Another role was senior computer science major Siobhan Stergis’ Dana, a twenty-something lesbian, who “wants to wake up Eve’s stomach, Eve’s sense of torment, through piercings. Dana’s piercings are her way of expressing her identity and her sexuality. I loved the part of the monologue where she addresses the rules of being a lesbian. I think it’s cool how she empowers herself in a way to express how she is gay, her gayness, as opposed to taking on too much of an informed view of her sexuality.”

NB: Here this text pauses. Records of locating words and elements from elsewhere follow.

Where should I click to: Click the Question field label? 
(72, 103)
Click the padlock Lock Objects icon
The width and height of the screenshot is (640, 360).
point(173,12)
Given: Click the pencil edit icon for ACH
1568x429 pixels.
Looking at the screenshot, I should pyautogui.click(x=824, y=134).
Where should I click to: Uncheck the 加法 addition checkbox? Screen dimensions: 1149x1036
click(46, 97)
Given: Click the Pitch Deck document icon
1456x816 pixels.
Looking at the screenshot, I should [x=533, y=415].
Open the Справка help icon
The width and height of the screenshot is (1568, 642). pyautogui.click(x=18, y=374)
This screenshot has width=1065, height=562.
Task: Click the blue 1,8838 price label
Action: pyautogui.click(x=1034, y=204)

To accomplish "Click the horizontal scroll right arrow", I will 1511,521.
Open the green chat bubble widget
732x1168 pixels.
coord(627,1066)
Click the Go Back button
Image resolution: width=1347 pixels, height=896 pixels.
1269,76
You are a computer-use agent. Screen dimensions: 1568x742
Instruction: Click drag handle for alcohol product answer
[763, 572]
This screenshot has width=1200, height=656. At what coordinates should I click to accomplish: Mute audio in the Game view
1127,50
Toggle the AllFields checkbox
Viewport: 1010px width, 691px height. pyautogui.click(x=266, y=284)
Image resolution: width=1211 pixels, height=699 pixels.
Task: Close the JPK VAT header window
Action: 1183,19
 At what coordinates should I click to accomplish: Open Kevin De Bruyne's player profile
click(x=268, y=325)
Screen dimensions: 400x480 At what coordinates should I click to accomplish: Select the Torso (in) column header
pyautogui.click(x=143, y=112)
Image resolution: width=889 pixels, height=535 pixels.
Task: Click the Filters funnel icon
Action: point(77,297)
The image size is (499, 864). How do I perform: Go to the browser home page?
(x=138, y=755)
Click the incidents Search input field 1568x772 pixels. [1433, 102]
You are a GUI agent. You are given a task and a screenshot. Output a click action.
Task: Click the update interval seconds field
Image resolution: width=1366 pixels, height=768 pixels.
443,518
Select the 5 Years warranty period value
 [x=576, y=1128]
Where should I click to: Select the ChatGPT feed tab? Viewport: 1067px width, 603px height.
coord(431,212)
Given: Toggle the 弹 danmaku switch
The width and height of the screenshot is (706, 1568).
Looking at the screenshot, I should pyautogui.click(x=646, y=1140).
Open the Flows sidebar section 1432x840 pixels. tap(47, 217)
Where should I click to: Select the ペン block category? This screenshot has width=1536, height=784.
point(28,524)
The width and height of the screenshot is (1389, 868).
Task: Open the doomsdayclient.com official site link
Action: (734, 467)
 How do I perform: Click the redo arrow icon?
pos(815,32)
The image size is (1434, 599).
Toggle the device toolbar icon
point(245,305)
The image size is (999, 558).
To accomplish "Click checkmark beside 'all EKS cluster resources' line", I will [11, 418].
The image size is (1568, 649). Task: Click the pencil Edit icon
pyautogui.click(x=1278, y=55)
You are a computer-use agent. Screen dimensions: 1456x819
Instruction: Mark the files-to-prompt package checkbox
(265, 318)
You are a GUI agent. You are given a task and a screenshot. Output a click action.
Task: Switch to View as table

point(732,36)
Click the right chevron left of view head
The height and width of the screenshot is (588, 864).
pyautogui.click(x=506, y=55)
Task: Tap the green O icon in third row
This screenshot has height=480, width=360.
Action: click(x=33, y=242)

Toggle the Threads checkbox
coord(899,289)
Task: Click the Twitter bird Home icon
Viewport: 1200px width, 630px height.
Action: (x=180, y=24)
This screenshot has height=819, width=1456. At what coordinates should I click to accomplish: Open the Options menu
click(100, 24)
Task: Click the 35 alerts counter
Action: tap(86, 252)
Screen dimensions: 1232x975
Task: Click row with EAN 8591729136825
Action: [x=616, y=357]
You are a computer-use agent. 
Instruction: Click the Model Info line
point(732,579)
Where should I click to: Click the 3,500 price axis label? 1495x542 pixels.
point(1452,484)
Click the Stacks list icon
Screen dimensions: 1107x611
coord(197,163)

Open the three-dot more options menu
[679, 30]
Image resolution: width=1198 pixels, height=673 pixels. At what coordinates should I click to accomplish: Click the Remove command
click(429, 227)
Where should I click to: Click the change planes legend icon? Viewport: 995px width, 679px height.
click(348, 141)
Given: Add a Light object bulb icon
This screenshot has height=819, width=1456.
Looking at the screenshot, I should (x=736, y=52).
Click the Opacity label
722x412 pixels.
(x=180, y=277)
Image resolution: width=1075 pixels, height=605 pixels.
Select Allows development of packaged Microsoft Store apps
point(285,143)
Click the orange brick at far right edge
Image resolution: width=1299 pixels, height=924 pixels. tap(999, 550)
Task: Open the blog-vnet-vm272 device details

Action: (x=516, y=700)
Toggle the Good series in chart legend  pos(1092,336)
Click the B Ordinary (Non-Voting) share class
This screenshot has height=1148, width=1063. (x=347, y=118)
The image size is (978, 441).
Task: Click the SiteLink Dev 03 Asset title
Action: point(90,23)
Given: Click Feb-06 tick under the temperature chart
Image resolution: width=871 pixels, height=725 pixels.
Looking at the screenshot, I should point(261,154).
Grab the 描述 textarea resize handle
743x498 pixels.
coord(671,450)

But it is through Eve that we learn stories about body image from around the world and how pervasive it is. According to Niki Rihal, senior music and public relations major, “The Good Body’s themes pertain to all sorts of things – sexual needs, abuse issues, things I didn’t think of – I like the fact that it points all those things out and brings a conversation home. I’ve struggled with self-esteem issues and body issues my entire life.”
Eve’s journey is such an integral part of the show that the directors split the part into four different Eves – guaranteeing that in fact, Eve could be seen as an everywoman. According to Rihal, who was one of the four Eves, “Eve is very personal in some parts for me – she hates her body, she gets really frustrated, she works at the gym, works at it all the time, but then she goes back into the binge eating cycles of ‘I just want to eat everything’ and it’s that back-and-forth cycle and I really relate to that.”
It is story, then, that provides the audience with the many facets of body image. From Bernice, an African-American teenager at a fat camp, to Nina, a formerly voluptuous Italian woman dealing with incest, to Priya, an Indian woman coming to terms with her body, the people of The Good Body tell us stories in their authentic voices – funny, sad, truthful, outrageous and difficult.
According to Ensminger, “these shows, because they are presented artistically, ease people in… so we can have an honest discussion about what is happening to people around the world.”
Along the way, another group of students, that intersect gender and race, academic interest and age, grow close with a newfound commitment to equality for all. Stergis summed it up, “This has been amazing –all these people are on the same wavelength – sympathizing, unpacking each of these characters, and how we related to different stories and each other’s stories, sharing in this celebration in that our bodies are fine the way they are – we just need to live in them and we’re good, just for being here. It’s been a beautiful revelation.”